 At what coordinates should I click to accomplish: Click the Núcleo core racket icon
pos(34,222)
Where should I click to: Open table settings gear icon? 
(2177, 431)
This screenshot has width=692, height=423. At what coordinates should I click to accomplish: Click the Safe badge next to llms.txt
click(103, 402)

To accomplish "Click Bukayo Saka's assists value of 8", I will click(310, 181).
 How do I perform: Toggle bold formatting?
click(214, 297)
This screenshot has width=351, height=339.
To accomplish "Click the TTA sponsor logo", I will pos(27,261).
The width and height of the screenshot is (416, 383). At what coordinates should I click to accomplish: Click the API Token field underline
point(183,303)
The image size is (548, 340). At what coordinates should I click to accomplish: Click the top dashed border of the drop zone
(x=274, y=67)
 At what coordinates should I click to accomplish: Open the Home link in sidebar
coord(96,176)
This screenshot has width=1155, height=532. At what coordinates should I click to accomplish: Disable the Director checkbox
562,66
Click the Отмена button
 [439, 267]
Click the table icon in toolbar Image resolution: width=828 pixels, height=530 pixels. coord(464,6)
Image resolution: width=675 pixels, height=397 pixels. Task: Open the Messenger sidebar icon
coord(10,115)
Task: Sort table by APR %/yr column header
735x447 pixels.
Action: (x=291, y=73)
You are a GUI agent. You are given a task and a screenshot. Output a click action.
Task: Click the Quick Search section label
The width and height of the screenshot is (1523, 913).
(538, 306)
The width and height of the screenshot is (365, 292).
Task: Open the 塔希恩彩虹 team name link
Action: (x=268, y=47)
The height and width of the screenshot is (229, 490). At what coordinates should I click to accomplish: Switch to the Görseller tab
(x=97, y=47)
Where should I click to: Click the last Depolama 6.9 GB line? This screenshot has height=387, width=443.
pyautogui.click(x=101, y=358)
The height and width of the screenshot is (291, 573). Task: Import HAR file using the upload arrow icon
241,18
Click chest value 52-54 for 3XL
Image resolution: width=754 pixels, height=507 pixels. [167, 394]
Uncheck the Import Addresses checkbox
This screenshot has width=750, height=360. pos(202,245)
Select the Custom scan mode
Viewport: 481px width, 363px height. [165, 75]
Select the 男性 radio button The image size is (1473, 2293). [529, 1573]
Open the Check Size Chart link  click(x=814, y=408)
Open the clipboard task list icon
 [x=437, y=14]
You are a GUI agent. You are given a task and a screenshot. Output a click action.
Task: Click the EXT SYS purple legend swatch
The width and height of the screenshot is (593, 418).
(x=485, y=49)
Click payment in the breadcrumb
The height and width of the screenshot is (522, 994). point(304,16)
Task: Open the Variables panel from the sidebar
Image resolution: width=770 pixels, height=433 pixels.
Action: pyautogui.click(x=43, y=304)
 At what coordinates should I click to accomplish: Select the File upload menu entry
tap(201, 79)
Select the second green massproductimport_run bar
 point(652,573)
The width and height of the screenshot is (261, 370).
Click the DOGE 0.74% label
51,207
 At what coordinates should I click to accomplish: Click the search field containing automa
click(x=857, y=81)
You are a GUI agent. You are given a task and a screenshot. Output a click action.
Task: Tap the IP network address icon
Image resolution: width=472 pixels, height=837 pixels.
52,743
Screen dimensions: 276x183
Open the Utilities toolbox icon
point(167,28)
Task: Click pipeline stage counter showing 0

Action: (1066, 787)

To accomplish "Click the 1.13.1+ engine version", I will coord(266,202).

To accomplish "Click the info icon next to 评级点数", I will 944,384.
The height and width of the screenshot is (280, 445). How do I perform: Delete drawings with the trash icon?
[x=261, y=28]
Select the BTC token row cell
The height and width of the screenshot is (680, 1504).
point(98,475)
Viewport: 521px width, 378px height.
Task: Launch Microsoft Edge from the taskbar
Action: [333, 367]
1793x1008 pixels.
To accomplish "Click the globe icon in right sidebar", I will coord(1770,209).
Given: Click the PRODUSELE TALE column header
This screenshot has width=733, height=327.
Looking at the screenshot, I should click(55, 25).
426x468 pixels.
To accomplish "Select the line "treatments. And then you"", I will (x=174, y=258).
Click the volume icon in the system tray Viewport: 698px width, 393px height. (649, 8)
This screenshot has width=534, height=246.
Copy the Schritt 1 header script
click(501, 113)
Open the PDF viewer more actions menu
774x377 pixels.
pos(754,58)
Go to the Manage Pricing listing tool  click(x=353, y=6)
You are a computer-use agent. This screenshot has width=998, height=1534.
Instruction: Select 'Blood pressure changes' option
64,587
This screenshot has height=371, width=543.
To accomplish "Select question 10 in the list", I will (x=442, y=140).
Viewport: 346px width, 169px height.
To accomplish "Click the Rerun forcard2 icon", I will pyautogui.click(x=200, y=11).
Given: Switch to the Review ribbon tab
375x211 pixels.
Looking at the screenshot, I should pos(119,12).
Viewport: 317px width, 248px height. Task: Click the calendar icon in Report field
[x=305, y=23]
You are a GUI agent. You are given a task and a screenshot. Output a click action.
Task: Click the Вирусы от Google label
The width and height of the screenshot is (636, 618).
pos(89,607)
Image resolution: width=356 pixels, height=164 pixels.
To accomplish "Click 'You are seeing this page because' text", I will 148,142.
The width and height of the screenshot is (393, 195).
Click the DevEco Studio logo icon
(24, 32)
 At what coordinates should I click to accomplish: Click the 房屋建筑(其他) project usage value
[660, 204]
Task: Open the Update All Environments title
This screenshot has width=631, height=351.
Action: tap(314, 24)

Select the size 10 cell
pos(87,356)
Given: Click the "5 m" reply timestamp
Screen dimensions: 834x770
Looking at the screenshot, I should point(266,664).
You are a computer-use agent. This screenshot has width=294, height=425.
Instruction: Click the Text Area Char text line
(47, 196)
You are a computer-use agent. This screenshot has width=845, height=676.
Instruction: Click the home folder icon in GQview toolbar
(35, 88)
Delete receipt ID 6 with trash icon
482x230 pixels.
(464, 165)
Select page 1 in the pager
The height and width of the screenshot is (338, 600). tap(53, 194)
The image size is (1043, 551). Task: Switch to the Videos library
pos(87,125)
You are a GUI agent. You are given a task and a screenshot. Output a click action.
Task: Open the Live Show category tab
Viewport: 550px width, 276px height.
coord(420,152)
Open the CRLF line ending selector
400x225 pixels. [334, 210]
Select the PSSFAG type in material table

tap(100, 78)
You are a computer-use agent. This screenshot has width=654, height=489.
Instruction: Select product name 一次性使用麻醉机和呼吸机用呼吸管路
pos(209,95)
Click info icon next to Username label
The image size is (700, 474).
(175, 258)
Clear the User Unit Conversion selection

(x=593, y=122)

☆ ☆ ☆ ☆ ☆

Your task is to copy every line of the entries that contains the string "column".

Task: Sort table by APR %/yr column header
Given: Click the PRODUSELE TALE column header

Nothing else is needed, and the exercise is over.